We’re talking wrong number lures, which have already been sent to tens of millions of Americans, with countless more sent every day. The intent of the text is to solicit a reply, to trick the recipient into a chat. The FTC warns these “often evolve into a conversation with romantic undertones that can lead to investment and other scams.”

If you haven’t been hit up by these texts yet, the chances are that you will. It might be a simple call out to a name you don’t recognize or it might tempt a reply with a lure such as “Hey Stacy, just making sure you’re still on to meet at 6pm. I’m heading there now,” to trick you into a well-meaning reply to let the sender know it’s a wrong number.

Other lures might include a doctor’s appointment, a social event, a funeral, a hospital visit, a message after a long absence, anything to solicit a reply. This is pure social engineering, the itchy texting fingers we all have. The texts will usually start with a name that isn’t yours. The intent is to be clear it’s a wrong number from the start.

The goal of the text often isn’t to lead into a conversation of any kind — all the attacker needs is for you to reply, to reply with anything, and they hit their target. Your phone number is included in multiple databases that are held overseas by the organized criminal gangs behind these operations. Wrong number lures are a powerful way to confirm your number is active — the text goes through — and the user is willing to reply.

If you do reply, an unrelated attack will follow. Not necessarily straight away, but soon.
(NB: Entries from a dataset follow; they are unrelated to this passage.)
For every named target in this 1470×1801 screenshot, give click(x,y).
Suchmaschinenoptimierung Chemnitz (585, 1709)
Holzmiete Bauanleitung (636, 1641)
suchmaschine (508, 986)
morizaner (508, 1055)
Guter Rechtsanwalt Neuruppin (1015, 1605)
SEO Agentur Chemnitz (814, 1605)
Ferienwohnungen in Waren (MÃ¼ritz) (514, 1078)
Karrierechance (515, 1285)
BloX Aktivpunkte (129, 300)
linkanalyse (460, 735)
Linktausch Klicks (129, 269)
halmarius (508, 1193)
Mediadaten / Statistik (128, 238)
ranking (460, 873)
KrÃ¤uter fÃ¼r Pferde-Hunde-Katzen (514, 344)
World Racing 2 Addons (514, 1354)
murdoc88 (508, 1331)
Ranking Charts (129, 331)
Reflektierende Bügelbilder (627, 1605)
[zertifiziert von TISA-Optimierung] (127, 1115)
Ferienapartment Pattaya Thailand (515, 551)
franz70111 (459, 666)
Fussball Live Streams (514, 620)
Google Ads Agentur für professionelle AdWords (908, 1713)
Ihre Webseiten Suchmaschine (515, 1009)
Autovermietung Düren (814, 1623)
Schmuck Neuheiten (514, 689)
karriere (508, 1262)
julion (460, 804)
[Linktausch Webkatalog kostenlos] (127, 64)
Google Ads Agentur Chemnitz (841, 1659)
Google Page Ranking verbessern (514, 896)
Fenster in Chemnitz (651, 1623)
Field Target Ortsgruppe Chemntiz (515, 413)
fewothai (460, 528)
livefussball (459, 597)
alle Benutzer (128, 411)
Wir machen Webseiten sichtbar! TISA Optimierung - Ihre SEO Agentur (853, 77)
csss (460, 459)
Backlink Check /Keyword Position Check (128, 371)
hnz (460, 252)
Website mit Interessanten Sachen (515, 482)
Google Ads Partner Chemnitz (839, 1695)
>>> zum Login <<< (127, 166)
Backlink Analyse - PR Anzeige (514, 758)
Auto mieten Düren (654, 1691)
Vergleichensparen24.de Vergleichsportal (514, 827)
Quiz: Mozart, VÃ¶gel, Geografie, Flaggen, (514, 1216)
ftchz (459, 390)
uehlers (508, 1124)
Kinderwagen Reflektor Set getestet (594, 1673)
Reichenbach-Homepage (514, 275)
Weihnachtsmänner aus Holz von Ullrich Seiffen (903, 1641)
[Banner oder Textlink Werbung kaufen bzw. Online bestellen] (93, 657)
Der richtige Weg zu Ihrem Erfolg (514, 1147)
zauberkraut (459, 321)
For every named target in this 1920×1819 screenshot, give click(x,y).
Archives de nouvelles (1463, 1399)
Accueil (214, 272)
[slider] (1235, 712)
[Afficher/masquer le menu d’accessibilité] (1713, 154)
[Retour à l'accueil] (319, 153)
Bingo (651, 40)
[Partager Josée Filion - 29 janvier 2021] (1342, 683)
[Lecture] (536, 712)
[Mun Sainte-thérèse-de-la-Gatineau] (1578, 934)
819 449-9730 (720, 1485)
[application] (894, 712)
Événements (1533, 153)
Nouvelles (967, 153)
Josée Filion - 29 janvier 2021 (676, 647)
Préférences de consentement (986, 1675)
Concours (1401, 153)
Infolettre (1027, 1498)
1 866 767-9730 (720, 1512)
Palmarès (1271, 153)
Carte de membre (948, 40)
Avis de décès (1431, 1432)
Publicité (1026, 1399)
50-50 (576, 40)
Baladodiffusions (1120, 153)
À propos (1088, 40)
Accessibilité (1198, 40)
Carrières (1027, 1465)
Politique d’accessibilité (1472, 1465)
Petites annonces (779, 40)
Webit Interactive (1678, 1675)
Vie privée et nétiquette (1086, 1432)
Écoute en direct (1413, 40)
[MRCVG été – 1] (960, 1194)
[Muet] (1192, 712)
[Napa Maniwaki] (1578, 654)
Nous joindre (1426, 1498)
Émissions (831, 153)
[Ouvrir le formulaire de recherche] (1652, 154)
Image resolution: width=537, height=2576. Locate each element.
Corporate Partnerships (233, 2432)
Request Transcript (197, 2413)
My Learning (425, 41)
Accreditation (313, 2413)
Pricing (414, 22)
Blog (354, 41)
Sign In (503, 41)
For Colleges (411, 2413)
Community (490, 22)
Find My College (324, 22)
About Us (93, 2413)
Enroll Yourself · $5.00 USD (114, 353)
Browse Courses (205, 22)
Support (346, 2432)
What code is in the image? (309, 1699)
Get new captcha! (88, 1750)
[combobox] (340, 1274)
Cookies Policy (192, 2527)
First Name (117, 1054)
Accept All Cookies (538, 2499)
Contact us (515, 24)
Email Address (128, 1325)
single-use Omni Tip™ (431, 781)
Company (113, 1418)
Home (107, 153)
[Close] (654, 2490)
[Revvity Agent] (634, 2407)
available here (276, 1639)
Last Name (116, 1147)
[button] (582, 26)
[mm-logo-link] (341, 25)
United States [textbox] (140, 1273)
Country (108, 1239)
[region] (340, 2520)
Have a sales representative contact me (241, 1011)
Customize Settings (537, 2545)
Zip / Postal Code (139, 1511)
And it won’t just be one further attempt, the gangs have multiple different ways to try to trick you into clicking a link, giving away your passwords, your financial information, and potentially even your identity. This is fraud on an industrial scale.

McAfee warns “these messages may seem harmless, but they’re often the first step in long-game scams designed to steal personal data — or even life savings. McAfee research shows 1 in 4 Americans have received one. Best advice? Don’t engage.”

The power in this approach is the message itself doesn’t seem to ber a scam. As Bitdefender says, “these texts though are not so obvious from the beginning, with no red flags such as suspicious links or mentions of you winning a prize.”

The FBI has warned that “though they’re posing as regular people who entered the wrong numbers on their phones, the scammers who run fake wrong-number text scams use extremely sophisticated technology to commit their crimes.” The bureau tells users to report these scams to www.ic3.org and to “delete any smishing texts received.”